» Given request 1:
Copy the part of the Feedback Track passage that begins with the words containing "Track Definition The" and ends with "being fed back.".

» Passage to read:
Input MMF is optional. Support of the input MMF is declared via bit-2 of the Setup Parameter bitmap.

Feedback Track

Track Definition The Feedback Track is a normal MoQ Track where the Payload of each Object is an MMF. Each MMF is published as an independent Object with monotonically increasing Object ID within a Group. The Group division strategy for Feedback Track is implementation-defined. It is RECOMMENDED to use a single Group (Group ID = 0) with continuously incrementing Object IDs to simplify implementation. Each Feedback Track MUST be associated 1:1 with a media Track. The association is established during the PUBLISH phase (Section 4.3) and is not repeated in MMF reports. When feedback is needed for multiple media Tracks, independent Feedback Tracks MUST be established separately.

Track Naming Feedback Track naming SHOULD follow these conventions:

Namespace: Same Namespace as the media Track being fed back.
Track Name: multimodal-feedback/<media_track_name>.

» Dataset:

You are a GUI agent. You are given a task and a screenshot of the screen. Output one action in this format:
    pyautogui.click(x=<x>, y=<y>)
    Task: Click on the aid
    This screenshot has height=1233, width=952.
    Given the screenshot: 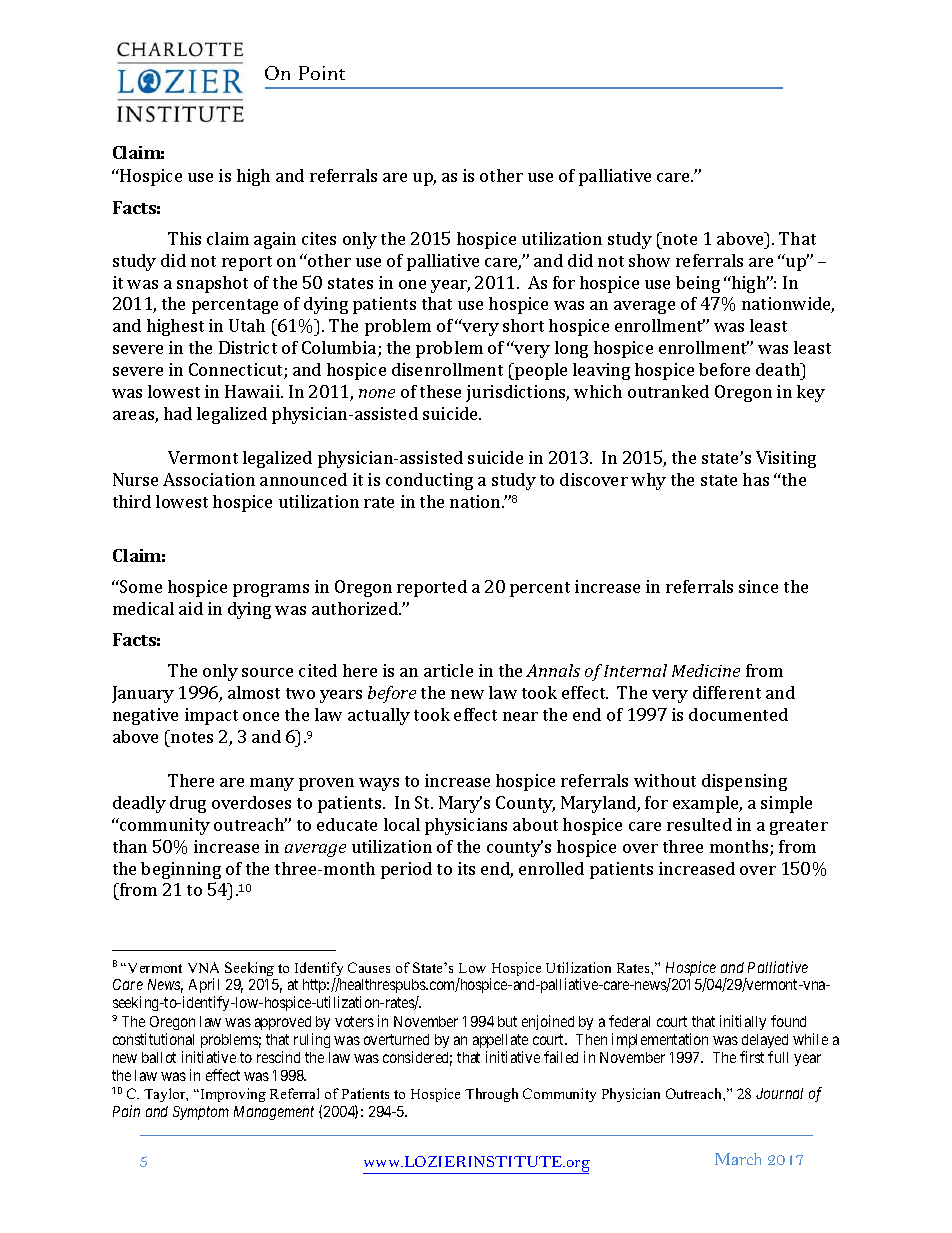 What is the action you would take?
    pyautogui.click(x=191, y=608)
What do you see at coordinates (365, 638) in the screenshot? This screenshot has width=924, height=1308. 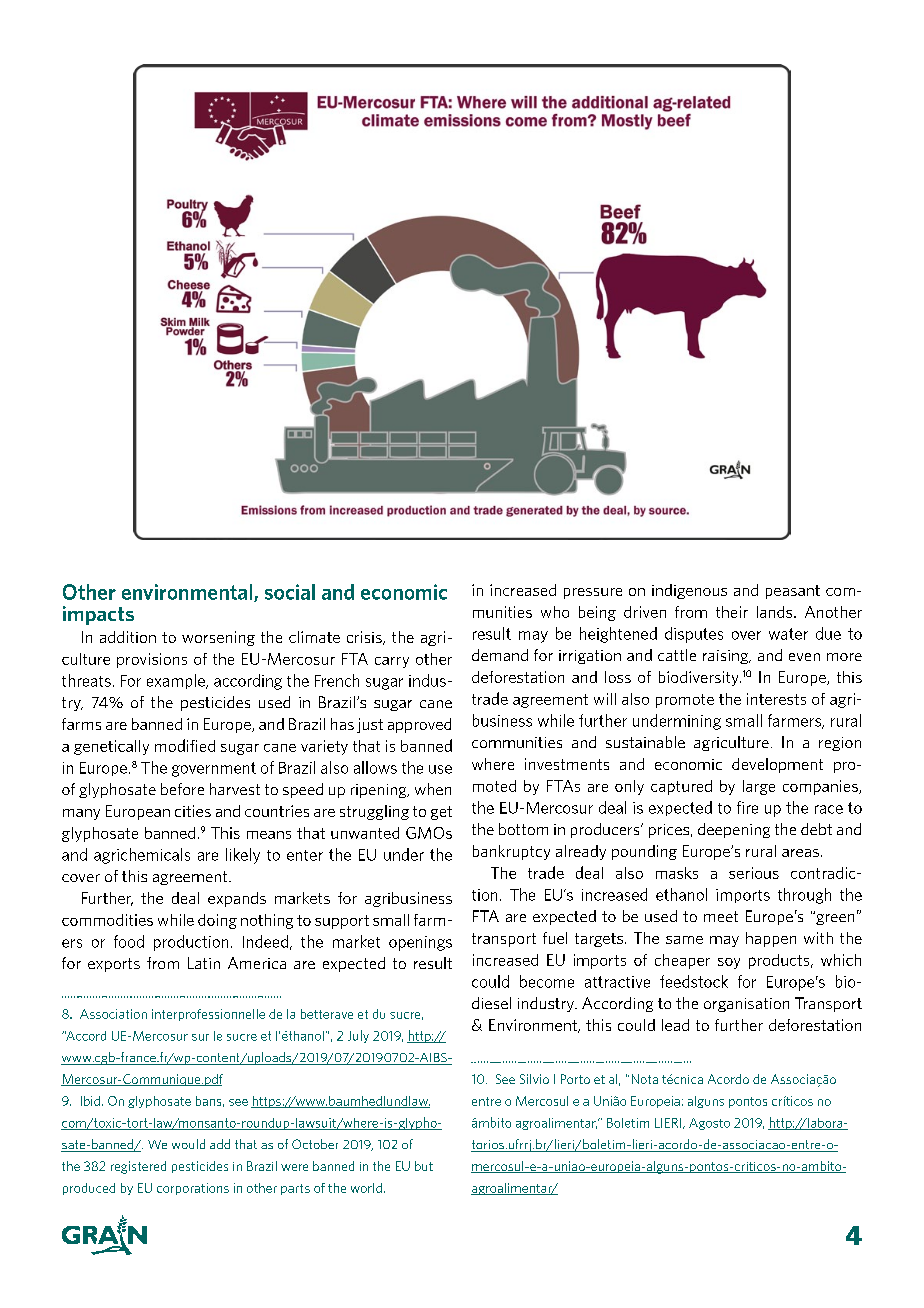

» Given request 2:
Write out the entries from their start through the line containing "This screenshot has height=1233, width=952.". Include that line, and give nothing else.

» Answer 1:
Track Definition The Feedback Track is a normal MoQ Track where the Payload of each Object is an MMF. Each MMF is published as an independent Object with monotonically increasing Object ID within a Group. The Group division strategy for Feedback Track is implementation-defined. It is RECOMMENDED to use a single Group (Group ID = 0) with continuously incrementing Object IDs to simplify implementation. Each Feedback Track MUST be associated 1:1 with a media Track. The association is established during the PUBLISH phase (Section 4.3) and is not repeated in MMF reports. When feedback is needed for multiple media Tracks, independent Feedback Tracks MUST be established separately.

Track Naming Feedback Track naming SHOULD follow these conventions:

Namespace: Same Namespace as the media Track being fed back.

» Answer 2:
You are a GUI agent. You are given a task and a screenshot of the screen. Output one action in this format:
    pyautogui.click(x=<x>, y=<y>)
    Task: Click on the aid
    This screenshot has height=1233, width=952.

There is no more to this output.